In questo modo il cibo degli animali ha un minore impatto ambientale perché, anche se già oggi la componente di carne nel cibo per gli animali domestici proviene da parti animali non consumata dall’uomo, l’effetto sull’ambiente risulta essere ancora più basso. Si tratta quindi di un passo avanti perché va a eliminare quella quota di 1-3% delle emissioni di Co2 prodotte da questo mercato.
Ma i mangimi a base di insetti vengono utilizzati anche per l'acquacoltura e per il bestiame. Nel 2022 l'Ue permetterà agli agricoltori di nutrire suini e pollame con insetti, andando a snellire questo enorme mercato: nell'Unione europea ci sono 146 milioni di maiali e ogni anno vengono macellati 7,2 miliardi di polli.
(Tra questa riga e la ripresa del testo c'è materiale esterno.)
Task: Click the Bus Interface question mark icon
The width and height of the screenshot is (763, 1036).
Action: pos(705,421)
Questi ultimi sono allevati per la maggior parte con la soia, estremamente economica ma che in sé è un problema per l’occupazione di terreno coltivabile.
Di certo gli insetti forniscono un mangime molto più sostenibile: possono nutrirsi anche autonomamente, possono essere utilizzati come fertilizzante, sono eccellenti trasformatori di scarti alimentari in nutrienti di alta qualità e risolverebbero il problema dei terreni coltivabili, che vengono utilizzati per il 33% per nutrire il bestiame.
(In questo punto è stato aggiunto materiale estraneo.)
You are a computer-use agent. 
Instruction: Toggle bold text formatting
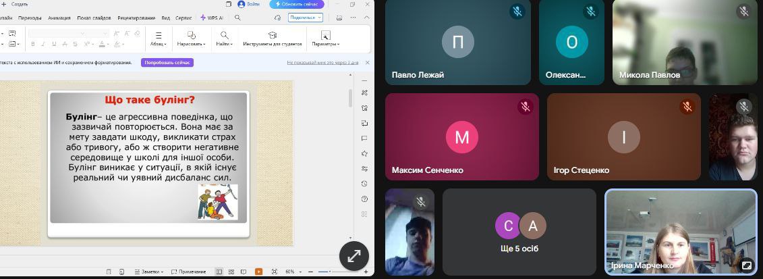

Tuttavia, si tratta di un modello di business efficiente solo in parte. La dottoressa Sarah Beynon, entomologa che gestisce un allevamento intensivo di insetti in attività, teme che l'uso degli insetti per l'alimentazione del bestiame possa servire a incrementare un sistema disfunzionale perché non attacca il problema in sè, ossia il consumo eccessivo di carne. Inoltre, per la specialista è un passaggio insostenibile quello di «dare in pasto i sottoprodotti dell'agricoltura vegetale agli insetti, che poi vengono immessi in un sistema di allevamento animale. Più passaggi ci sono nella catena alimentare, più energia e cibo si spreca. È sempre più efficiente e sostenibile fare un passo indietro».
Gli standard occidentali di benessere vengono considerati dai Paesi in via di sviluppo come qualcosa a cui aspirare, ma in realtà anche nella nostra longeva cultura le tradizioni e le competenze locali si stanno contaminando progressivamente.
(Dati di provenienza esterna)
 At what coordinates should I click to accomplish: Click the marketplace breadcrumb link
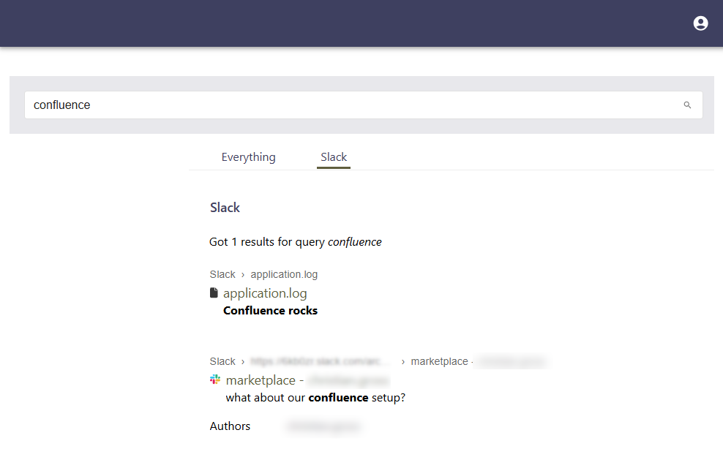[439, 361]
È bello continuare a cucinare e consumare i cibi “della nonna”, oppure vedere nelle vie del centro l’insegna “Osteria da Gianni, dal 1954”, ma è altrettanto un dato di fatto che non è passato molto tempo da quando il sashimi, gli involtini primavera o il pollo tandoori erano considerati stravaganti e inutili nella già perfetta dieta mediterranea.
Il vero punto di svolta del novel food avverrà quando gli insetti entreranno nei menù delle mense scolastiche. Sì, perché come afferma dottoressa Sarah Beynon - esperta in questo settore - la via per un futuro migliore passa attraverso l’educazione e le abitudini. Se i bambini di oggi crescono con la consapevolezza di dover fare scelte sostenibili per assicurarsi una vita sana e che mangiare insetti edibili è una di queste, si andrà verso una progressiva normalizzazione di questo nuovo alimento.
Insomma, un cibo buono e anche sostenibile sotto tutti i punti di vista… perché no?